**Given task**. Can you recast everything from the line containing "Click the CSV button for Cached Memory" down to the line containing "At what coordinates" as a Markdown table with the columns Row and Line? Number each line, skip any blank ones, and include only those lines.

**Provided data**.
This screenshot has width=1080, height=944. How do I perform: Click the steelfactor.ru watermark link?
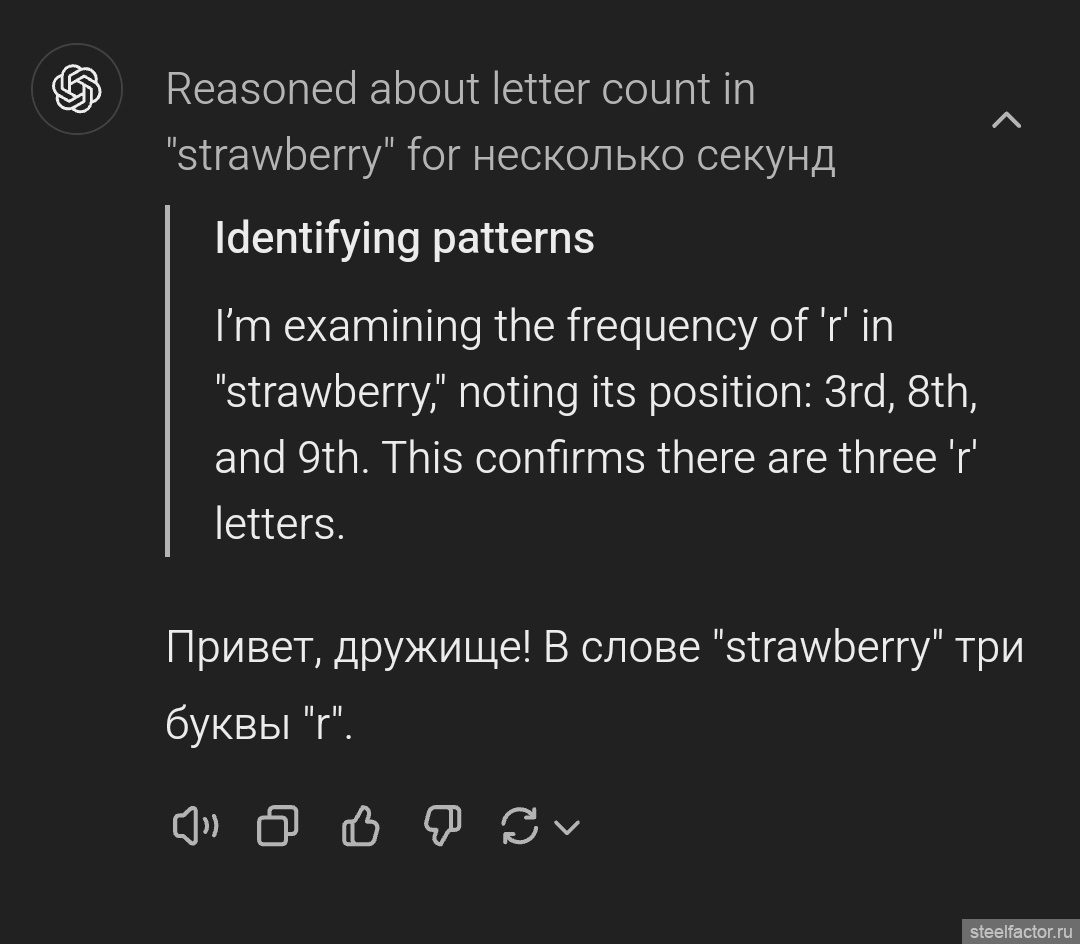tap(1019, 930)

---

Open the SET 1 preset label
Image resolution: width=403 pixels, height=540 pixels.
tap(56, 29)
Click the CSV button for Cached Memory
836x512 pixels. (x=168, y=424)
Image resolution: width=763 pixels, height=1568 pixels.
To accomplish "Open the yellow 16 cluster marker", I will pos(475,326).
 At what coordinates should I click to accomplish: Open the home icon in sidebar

**Response to the exercise**.
| Row | Line |
|---|---|
| 1 | Click the CSV button for Cached Memory |
| 2 | 836x512 pixels. (x=168, y=424) |
| 3 | Image resolution: width=763 pixels, height=1568 pixels. |
| 4 | To accomplish "Open the yellow 16 cluster marker", I will pos(475,326). |
| 5 |  At what coordinates should I click to accomplish: Open the home icon in sidebar |